The defendant had bought the same slave from the plaintiffs, and took from them a bill of sale, with a warranty nearly in the same words as that declared on, dated February 10, 1850. This bill of sale was offered in evidence by the defendant, but objected to by the plaintiffs.
His Honor admitted the evidence as a declaration of the plaintiffs, that at the date of the bill of sale made by them, the slave was sound. The plaintiffs excepted.
Verdict and judgment for defendant. Appeal. The only question which we shall consider is, whether the warranty of soundness contained in the bill of sale from the plaintiffs to the defendant, was admissible as evidence of their declaration, that the slave was sound at the time when it was made. A warranty is a contract by which the person who makes it engages to become responsible to the other party for any damage which he may sustain by a breach of it. It does not necessarily include a declaration by the maker that the fact is so, but merely that he will be responsible if it shall prove not to be so. If it implied an assertion in all cases of the truth of the fact, then, in many instances, a conscientious man could not make it at all.
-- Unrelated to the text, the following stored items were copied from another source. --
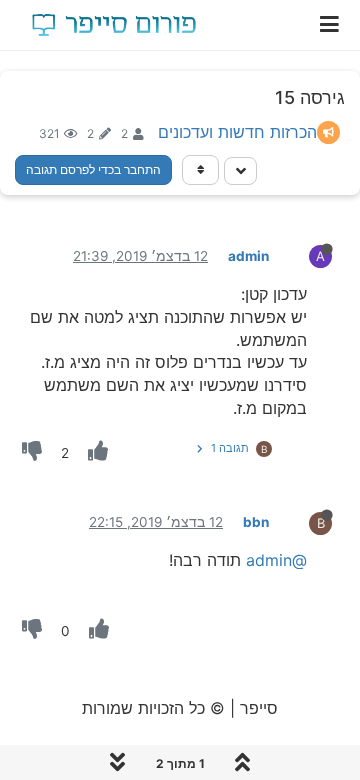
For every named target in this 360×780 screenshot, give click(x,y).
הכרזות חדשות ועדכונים (237, 132)
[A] (304, 255)
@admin (276, 560)
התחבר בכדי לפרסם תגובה (93, 169)
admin (248, 256)
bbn (256, 522)
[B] (304, 521)
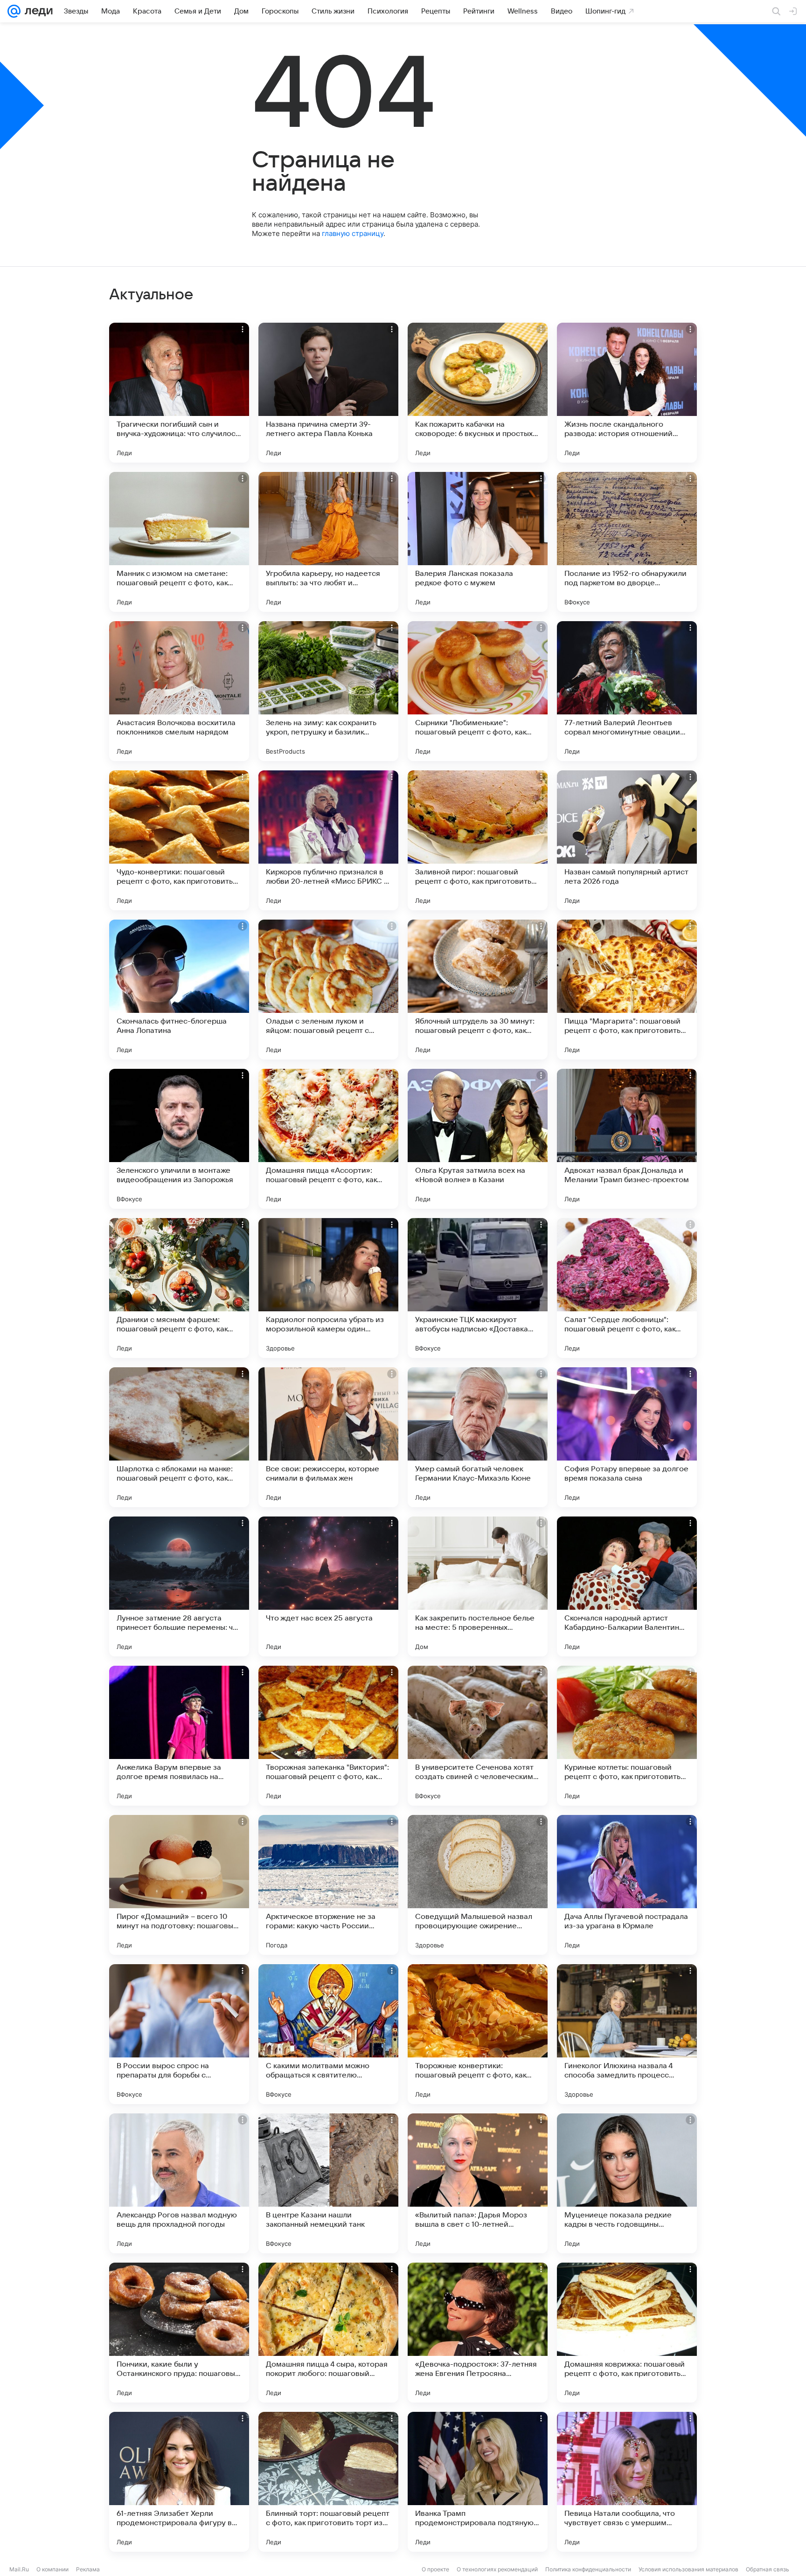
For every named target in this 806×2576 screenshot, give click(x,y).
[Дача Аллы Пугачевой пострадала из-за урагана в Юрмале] (627, 1885)
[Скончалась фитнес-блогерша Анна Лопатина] (179, 989)
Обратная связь (767, 2569)
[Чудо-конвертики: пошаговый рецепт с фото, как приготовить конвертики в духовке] (179, 840)
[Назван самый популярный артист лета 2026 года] (627, 840)
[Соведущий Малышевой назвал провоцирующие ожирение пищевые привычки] (478, 1885)
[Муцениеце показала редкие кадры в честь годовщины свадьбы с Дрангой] (627, 2183)
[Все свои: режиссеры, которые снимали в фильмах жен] (328, 1437)
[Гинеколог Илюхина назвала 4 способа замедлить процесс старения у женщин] (627, 2034)
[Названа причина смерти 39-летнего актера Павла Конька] (328, 393)
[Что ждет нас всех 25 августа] (328, 1586)
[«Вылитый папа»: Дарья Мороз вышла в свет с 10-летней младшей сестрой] (478, 2183)
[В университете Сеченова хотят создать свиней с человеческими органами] (478, 1736)
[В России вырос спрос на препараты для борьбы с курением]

Suppose *540 a person to buy a horse which he never saw or heard of before, and another, on the same day, offers him an advanced price for the horse if he will warrant him to be sound, cannot the seller make the warranty, without declaring that the animal is sound? Would it not be distinctly understood between the parties that neither of them knew, or asserted that he was sound, but that the seller would, in consideration of the advanced price, take upon himself the responsibility that he was sound? In 1 Selwin's Nisi Prius, 687, it is said that "a horse being an animal subject to secret maladies, which cannot be discovered by a mere trial and inspection, it is usual, and in all cases prudent, for the buyer of a horse to require from the seller a warranty of its soundness; for if a horse, having a secret malady, is sold without a warranty of soundness, and without any fraud on the part of the seller, the purchaser is without a remedy." In taking such warranty, does the buyer care whether the seller declares the animal to be sound or not? Would he hesitate to take the warranty if the seller declare expressly that he knows nothing about the horse? Certainly not. The warranty ought never to be used then, for any other than its legitimate purpose of imposing upon the seller the responsibility of making good any damages which the buyer may sustain by reason of the breach of it.
But it has been suggested in this case, that as the warranty offered in evidence was made about thirteen months before that upon which the suit was brought, it was such slight testimony of the unsoundness of the slave, at the time when the latter warranty was given, that it was immaterial, and could do no harm. It is true, that if it were testimony at all, it was too slight to have any legitimate effect upon the minds of the jury; but yet it may possibly have misled them, by inducing them to find for the defendant, upon the principle of setting off the one warranty against the other. That was, of course, improper, and as the jury may have been misled, we think that the plaintiffs are entitled to a venire de novo.